Il est question d’un bois, de neige, de froid, d’un couple de pauvres bûcherons qui n’a pas d’enfant ; on craint les méchants, on est soulagé par le dénouement. Cela ressemble au Petit Poucet mais non, La plus précieuse des marchandises, texte de Jean-Claude Grumberg, sous-titré Un conte, n’en est pas un. Trop de trains passent, qui rappellent une époque atroce, tandis qu’ « agonisait l’humanité. »
Jean-Claude Grumberg, La plus précieuse des marchandises. Seuil, coll. « La Librairie du XXIe siècle ». 128 pages, 12 €
Alors conte ou pas ? L’appendice « pour amateurs d’histoires vraies », donne la réponse. L’histoire qu’on a lue est tirée du Mémorial de la déportation des Juifs de France qui, pour les enfants de déportés dont fait partie Grumberg, sert de « caveau de famille ». Les êtres dont nous écoutons l’histoire ont vécu, ont péri ; ils appartenaient au convoi 64. Mais partons du début.

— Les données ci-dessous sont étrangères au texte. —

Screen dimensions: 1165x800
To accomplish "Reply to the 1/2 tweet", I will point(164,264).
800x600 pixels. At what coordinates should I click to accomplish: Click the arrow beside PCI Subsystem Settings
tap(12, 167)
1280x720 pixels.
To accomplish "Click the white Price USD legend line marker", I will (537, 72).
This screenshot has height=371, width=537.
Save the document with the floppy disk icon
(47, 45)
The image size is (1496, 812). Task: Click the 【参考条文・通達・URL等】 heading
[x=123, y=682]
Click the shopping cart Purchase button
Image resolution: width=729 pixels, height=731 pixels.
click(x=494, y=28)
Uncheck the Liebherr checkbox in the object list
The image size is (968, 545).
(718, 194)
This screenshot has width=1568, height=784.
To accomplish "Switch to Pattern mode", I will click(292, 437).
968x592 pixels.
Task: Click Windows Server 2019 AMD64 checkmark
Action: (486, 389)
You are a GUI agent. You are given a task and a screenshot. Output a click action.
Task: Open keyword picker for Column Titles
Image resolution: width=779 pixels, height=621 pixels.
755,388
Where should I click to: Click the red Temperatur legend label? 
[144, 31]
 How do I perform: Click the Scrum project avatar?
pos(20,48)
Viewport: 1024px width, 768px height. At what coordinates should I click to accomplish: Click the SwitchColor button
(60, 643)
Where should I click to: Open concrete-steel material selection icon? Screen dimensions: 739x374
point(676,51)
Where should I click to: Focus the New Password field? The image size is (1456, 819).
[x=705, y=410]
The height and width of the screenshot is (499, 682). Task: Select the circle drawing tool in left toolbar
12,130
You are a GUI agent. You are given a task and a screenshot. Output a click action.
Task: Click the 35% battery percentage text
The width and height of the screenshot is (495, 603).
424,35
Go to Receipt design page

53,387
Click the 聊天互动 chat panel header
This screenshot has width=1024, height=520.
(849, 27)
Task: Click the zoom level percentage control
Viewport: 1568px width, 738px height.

L’histoire de la petite marchandise s’écoute autant qu’elle se lit. Notre conteur a l’art de la formule, il sait attirer l’attention de son auditeur par des détails qui confinent au merveilleux, comme ces chaussons en peau de renardeaux qui permettent de fuir plus rapidement les chasseurs. Mais aussi par des répétitions, des formules comme il est de tradition dans ce genre. Un « gloup gloup gloup » résume mieux ce que fait une assemblée « de braves et soiffards » qu’une phrase rondement tournée. Et quand le conteur est Grumberg, on sait que l’humour (noir) est de mise, et que l’ironie nous sauvera du pathos, la maladie mortelle du récit lié à l’extermination. Ainsi de la présentation qu’il fait des jumeaux dont l’un sera « la plus précieuse des marchandises » : ils naissent au printemps 42, « deux petits êtres déjà juifs, déjà fichés, déjà classés, déjà recherchés, déjà traqués… ». On les retrouve dans un wagon qu’en peu de mots le narrateur décrit : « Le seau sur la paille dans un coin et la honte, la honte partagée, la honte voulue, prévue par ceux qui les expédiaient on ne sait où. »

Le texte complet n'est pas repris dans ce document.